Per quanto riguarda la posizione linguistica dell'hittito geroglifico, va notato che questa lingua mostra isoglosse ora con una ora con altra lingua anatolica indoeuropea, ma soprattutto con il luvio. La flessione verbale luvia e geroglifica è sostanzialmente identica; l'uso delle particelle congiuntive -ḫa, -pa, -wa coincide. Per alcuni morfemi della declinazione, invece, luvio e geroglifico si differenziano (vedi sopra). Nel lessico il geroglifico in molti casi va con il luvio (per es., ḫarmaḫi "testa", aya- "fare", ma cuneiforme iya-) in altri va con il cuneiforme (arḫa- "confine", ma luvio irḫa-). Nei casi in cui geroglifico e cuneifome coincidono si tratta pero di prestiti penetrati nel geroglifico all'epoca della preminenza politica e culturale cuneiforme.

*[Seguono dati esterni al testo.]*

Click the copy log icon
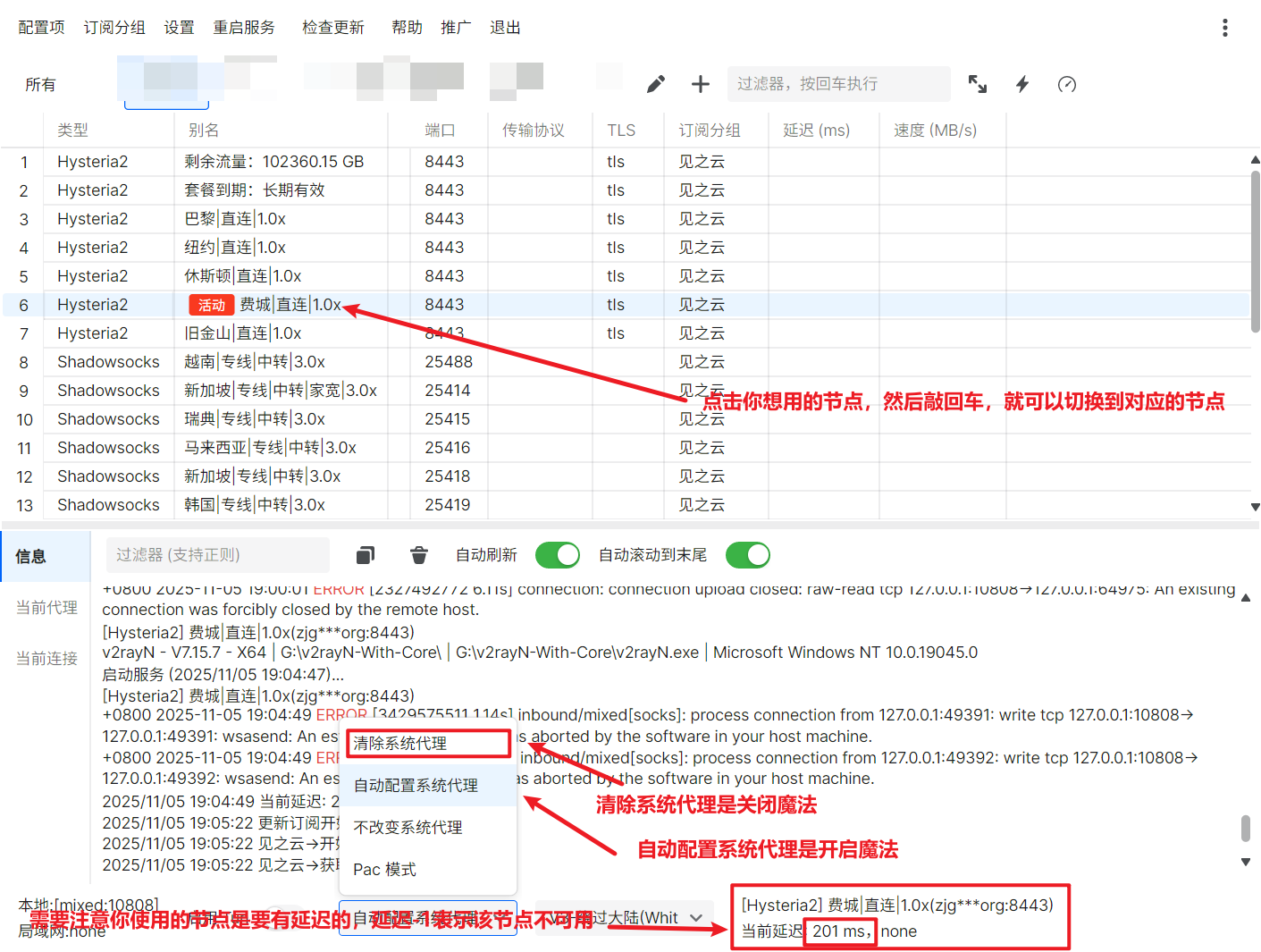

Come esempio di materiale indoeuropeo conservato nel geroglifico si può ricordare fra l'altro: pada- "piede" (cun. pata-, luvio pati-), wawa "manzo" (indoeur. *gu̯ou̯-, gr. βοῦς); ara- "lungo" (luvio arrai-, tocario A aryu- "lungo" detto del tempo; ciò nel caso che la variante gerogl. atasia secondaria e rispecchi l'alternanza fonetica r/t che compare anche in altri casi); as- "essere" (lat. es-); at- "mangiare" (cun. ed-, luvio az-, lat. ed-); takam "terra" (cun. tekan, toc. tkam, gr. χϑών), ecc. Singolare la presenza dell'occlusiva dentale invece della nasale dentale in tapas- "cielo" (cun. nepis-, gr. νέϕος "nuvola") e in atama- "nome" (cun. laman-, lat. nomen); al primo vediamo corrispondere in lituano debesìs "nuvola", al secondo in lidio (a)tamv.
L'analisi etimologica di tre vocaboli (asuwa- "cavallo", surna- "corno" e suwana- "cane") ha indotto alcuni linguisti a classificare l'hittito geroglifico tra le lingue indoeuropee di tipo satem. Anche a non voler attribuire soverchia importanza discriminatoria al trattamento delle occlusive palatali indoeuropee, sta di fatto che un carattere satem verrebbe a distanziare il geroglifico dalle altre lingue asianiche indoeuropee (cuneiforme, luvio, palaico) almeno fin tanto che il luvio è riconosciuto di tipo kentum. In realtà il termine per "cavallo" può ben essere un prestito da una parlata aria diffuso anche altrove in Anatolia assieme alla tecnica aria dell'allevamento dei cavalli (cf. sancr. aśva-); il senso di surna- non è molto sicuro (e quindi incerto il confronto con il greco κέρνος, κέρας, ecc.), altrettanto il senso di suwana- ("maiale" ?), che pur potrebbe essere un prestito da una lingua satem.
Bibl.: Le due pagine di bibliografia presso A. Goetze, Kleinasien, 2ª ed., Monaco 1957 (= Kulturgeschichte des alten Orients, nell'Handbuch der Altertumswissenschaft di I. von Müller-W. Otto-H. Bengtson) offrono tutto l'essenziale. Sul lessico: J. Friedrich, Hethititisches Wörterbuch, Heidelberg 1952, pp. 334-336, e I. Ergänzungsheft, ivi 1957, pp. 41-42. Materiale vario nella recente Festschrift J. Friedrich, Heildeberg 1959. Sul palaico (o palaio, palaito, palavito; vol. IV, p. 918) e sulle sue relazioni con l'hittito geroglifico e le altre lingue asianiche vedi ora A. Kammenhuber, Esquisse de grammaire palaïte, nel Bull. de la Soc. de ling. de Paris, LIV (1959), pp. 18-45.